■ **Challenge**
Copy the listing lines word for word, starting at the line containing "Task: Open the Thermal tab" and ending at the line containing "[x=213, y=57]".
---
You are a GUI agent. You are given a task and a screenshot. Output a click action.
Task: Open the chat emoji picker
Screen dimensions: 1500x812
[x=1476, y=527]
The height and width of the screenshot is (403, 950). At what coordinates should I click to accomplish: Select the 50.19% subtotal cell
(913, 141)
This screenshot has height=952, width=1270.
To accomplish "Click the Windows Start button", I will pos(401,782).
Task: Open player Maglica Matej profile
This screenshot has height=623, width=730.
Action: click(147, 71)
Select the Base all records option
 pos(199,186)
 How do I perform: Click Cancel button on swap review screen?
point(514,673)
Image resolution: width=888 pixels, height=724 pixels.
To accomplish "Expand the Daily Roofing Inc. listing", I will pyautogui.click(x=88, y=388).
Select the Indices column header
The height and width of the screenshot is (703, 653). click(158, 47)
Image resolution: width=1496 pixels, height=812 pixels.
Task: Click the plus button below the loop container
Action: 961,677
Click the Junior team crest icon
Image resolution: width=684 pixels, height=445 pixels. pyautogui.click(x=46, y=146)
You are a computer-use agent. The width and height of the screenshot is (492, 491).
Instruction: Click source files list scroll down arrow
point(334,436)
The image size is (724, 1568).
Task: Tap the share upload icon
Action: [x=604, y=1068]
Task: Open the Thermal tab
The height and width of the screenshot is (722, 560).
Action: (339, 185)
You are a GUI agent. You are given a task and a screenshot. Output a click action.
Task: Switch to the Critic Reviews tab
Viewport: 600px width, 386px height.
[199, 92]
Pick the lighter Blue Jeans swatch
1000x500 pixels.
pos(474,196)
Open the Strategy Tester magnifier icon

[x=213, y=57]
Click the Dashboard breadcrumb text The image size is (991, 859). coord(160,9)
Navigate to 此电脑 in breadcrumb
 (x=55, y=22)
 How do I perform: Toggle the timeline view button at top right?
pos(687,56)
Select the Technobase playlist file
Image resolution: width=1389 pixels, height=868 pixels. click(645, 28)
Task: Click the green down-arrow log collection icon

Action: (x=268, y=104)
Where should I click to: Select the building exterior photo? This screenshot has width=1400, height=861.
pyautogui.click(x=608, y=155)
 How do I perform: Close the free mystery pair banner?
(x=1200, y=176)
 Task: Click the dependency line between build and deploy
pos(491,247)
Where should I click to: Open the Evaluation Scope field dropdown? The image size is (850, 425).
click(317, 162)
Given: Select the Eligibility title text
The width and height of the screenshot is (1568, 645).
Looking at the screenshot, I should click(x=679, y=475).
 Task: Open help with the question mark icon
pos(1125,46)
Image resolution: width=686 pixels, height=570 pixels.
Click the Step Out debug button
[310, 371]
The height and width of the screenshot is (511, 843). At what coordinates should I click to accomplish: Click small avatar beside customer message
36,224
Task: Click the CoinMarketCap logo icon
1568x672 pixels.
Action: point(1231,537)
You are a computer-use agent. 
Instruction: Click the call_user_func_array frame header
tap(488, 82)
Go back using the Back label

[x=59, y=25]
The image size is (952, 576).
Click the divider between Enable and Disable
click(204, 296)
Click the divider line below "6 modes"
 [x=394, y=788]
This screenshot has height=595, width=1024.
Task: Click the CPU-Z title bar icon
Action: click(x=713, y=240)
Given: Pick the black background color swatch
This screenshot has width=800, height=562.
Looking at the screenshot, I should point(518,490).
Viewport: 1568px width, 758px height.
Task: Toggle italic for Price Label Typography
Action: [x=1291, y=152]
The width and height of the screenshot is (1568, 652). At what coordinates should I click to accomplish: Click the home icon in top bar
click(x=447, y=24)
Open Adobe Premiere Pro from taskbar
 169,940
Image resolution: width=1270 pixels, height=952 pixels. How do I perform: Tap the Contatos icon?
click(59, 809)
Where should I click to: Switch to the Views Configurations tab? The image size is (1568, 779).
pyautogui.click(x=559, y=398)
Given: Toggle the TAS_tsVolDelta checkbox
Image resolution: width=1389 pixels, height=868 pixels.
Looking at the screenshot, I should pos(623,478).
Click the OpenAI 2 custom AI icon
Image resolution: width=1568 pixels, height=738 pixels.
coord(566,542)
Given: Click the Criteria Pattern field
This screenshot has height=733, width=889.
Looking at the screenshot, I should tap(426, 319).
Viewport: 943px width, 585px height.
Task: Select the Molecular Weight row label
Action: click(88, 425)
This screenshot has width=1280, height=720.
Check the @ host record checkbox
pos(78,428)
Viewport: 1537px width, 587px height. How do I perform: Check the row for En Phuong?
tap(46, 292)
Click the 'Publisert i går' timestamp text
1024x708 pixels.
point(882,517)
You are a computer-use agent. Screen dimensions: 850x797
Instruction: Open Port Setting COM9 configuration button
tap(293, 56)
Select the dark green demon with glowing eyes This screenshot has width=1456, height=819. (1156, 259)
---
■ **Solution to this exercise**
Task: Open the Thermal tab
The height and width of the screenshot is (722, 560).
Action: (339, 185)
You are a GUI agent. You are given a task and a screenshot. Output a click action.
Task: Switch to the Critic Reviews tab
Viewport: 600px width, 386px height.
[199, 92]
Pick the lighter Blue Jeans swatch
1000x500 pixels.
pos(474,196)
Open the Strategy Tester magnifier icon

[x=213, y=57]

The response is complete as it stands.